Limitazioni all’età di accesso ai social: le nuove misure globali per tutelare i minori.
La Virginia ha approvato una legge per limitare l’accesso ai social media ai minori di 16 anni a sole un’ora al giorno; ulteriore accesso richiede l’autorizzazione dei genitori. Anche stati come Georgia, Louisiana, Nebraska, New York, Tennessee e Vermont hanno cercato di introdurre normative simili, richiedendo il consenso dei genitori per i minori tra 16 e 18 anni.

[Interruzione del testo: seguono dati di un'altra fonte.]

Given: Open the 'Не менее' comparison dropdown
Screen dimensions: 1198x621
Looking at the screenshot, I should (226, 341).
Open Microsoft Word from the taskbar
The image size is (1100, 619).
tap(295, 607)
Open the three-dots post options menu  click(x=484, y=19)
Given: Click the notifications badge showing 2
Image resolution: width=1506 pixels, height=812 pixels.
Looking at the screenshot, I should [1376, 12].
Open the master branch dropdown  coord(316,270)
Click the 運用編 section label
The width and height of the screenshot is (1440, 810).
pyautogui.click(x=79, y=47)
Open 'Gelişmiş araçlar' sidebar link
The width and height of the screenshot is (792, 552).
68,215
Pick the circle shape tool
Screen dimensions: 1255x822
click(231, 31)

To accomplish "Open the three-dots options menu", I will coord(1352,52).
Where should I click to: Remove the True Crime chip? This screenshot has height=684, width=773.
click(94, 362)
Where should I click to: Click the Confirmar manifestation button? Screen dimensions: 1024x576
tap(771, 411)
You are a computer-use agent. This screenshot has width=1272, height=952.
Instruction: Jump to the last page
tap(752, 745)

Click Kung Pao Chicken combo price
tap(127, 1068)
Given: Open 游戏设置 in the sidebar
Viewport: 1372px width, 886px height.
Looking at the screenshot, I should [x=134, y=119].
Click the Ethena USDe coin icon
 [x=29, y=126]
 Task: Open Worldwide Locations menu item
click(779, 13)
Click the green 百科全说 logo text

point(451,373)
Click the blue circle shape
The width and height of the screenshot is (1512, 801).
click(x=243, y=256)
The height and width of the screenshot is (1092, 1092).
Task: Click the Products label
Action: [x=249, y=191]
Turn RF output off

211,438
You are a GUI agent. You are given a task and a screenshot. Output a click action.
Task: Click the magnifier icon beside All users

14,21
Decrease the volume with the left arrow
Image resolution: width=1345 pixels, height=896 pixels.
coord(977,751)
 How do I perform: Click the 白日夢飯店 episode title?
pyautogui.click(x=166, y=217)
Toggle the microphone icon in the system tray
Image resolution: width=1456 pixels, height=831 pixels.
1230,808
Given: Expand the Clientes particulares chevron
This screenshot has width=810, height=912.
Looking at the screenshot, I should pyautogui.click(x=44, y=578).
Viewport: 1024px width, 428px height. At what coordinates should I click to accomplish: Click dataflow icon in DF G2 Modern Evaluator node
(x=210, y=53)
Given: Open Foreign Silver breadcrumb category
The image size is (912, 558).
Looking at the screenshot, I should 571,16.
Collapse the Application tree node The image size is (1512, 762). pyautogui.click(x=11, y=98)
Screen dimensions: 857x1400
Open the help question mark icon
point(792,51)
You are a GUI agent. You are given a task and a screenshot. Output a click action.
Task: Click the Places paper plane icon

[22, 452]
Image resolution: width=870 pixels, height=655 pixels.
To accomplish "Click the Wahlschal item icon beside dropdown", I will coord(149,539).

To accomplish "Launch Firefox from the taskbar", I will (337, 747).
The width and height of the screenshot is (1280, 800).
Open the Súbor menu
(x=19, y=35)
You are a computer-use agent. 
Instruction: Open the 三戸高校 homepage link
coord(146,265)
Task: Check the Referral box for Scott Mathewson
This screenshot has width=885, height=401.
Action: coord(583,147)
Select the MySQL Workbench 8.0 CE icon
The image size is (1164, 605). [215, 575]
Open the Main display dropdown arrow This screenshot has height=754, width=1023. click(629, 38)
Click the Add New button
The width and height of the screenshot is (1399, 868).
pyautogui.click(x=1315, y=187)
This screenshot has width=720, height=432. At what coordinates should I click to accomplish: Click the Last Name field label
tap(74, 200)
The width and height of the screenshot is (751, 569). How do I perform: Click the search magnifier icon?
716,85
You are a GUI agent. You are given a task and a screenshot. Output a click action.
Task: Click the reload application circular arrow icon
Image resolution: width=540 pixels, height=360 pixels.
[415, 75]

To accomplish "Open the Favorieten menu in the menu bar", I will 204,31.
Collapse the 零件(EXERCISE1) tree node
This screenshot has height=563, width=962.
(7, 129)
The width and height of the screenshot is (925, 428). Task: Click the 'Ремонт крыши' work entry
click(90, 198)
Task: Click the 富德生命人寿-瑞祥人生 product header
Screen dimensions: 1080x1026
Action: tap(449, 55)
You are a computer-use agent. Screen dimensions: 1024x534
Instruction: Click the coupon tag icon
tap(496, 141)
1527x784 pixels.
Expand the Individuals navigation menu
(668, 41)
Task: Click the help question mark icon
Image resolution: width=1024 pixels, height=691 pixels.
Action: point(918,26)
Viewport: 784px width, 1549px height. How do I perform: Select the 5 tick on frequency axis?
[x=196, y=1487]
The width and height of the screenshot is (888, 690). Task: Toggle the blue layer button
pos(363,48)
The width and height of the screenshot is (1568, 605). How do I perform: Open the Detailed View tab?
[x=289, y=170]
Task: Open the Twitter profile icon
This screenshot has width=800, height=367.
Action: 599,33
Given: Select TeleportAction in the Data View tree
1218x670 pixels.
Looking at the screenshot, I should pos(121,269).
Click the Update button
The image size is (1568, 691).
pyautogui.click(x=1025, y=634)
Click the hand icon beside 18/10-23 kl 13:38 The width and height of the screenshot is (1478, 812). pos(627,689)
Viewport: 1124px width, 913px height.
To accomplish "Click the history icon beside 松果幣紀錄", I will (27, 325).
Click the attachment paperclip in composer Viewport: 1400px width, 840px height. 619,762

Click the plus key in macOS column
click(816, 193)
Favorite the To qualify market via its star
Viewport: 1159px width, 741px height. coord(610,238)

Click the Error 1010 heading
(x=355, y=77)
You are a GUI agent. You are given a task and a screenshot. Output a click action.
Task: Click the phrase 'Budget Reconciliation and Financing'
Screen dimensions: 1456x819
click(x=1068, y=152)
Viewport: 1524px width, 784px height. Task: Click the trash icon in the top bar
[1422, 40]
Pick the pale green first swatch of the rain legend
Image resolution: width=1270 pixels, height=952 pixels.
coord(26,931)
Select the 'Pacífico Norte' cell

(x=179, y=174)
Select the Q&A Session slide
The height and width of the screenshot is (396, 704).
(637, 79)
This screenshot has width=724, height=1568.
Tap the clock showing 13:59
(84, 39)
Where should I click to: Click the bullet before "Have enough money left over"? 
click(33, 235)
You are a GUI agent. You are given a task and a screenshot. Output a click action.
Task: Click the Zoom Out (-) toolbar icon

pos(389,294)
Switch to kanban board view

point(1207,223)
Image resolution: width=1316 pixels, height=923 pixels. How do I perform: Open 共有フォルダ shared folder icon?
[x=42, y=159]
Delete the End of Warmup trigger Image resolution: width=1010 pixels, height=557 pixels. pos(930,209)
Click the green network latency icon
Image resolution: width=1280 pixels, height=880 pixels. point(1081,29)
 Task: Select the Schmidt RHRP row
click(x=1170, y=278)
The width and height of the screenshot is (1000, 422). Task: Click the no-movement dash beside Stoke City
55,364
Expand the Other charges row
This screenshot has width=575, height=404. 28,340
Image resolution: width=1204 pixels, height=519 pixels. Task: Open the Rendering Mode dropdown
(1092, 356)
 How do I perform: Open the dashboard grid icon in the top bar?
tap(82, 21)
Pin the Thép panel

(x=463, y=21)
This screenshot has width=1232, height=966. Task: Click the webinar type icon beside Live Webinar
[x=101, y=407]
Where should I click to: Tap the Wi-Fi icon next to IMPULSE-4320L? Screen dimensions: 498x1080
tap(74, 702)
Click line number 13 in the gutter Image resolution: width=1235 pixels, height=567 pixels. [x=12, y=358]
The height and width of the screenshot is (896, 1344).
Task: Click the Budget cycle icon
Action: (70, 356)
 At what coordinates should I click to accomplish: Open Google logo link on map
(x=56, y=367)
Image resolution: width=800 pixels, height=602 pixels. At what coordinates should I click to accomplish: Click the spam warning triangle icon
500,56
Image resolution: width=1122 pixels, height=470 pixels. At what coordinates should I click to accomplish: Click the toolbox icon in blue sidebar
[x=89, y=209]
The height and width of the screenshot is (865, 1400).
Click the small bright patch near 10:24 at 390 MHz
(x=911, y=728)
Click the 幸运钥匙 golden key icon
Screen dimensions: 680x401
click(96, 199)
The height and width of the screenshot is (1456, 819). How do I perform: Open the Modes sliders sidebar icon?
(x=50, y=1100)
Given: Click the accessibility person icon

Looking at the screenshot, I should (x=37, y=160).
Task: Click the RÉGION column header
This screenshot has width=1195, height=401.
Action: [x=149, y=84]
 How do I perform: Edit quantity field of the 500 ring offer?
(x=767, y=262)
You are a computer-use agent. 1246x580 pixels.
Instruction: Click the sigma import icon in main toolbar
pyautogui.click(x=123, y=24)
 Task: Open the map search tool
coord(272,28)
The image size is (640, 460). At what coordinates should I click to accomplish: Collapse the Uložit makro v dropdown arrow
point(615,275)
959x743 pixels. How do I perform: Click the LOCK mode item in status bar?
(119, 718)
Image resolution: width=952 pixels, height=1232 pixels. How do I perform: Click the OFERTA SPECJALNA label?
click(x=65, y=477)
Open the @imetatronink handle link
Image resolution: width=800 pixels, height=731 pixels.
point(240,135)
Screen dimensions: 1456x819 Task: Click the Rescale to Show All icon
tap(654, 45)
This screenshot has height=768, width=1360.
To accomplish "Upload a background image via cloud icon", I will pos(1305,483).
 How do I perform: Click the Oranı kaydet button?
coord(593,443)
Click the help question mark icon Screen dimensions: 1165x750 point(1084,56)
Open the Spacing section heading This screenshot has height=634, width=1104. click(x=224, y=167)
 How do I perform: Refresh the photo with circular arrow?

Il Resto del Mondo: Tendenze e Iniziative
Nel resto del mondo, la Malesia prevede di vietare l’uso dei social media ai minori di 16 anni a partire dal 2026, mentre il Brasile ha innalzato a 16 anni l’età minima per l’utilizzo di Instagram. In India, la Fondazione ZEP ha presentato una petizione alla Corte Suprema per regolamentare i social media. La corte ha accettato di considerare la verifica dell’età e il divieto per i minori di 16 o 18 anni, con una scadenza di otto settimane per una decisione.
In Pakistan, è in fase di proposta una legge per stabilire un limite di età di 13 o 14 anni per accedere ai social media. Al contempo, in Kenya, la Communication Authority ha pubblicato linee guida sulla sicurezza online per i bambini, richiedendo ai fornitori di servizi di verificare l’età per limitare l’accesso a contenuti dannosi.
Infine, l’Indonesia sta considerando l’implementazione di un’età minima per l’uso dei social media. Anche se non ha ancora finalizzato alcuna legge, i recenti avvenimenti in Australia hanno influenzato questo dibattito, portando alla luce l’importanza di tutelare i giovani utenti delle piattaforme social.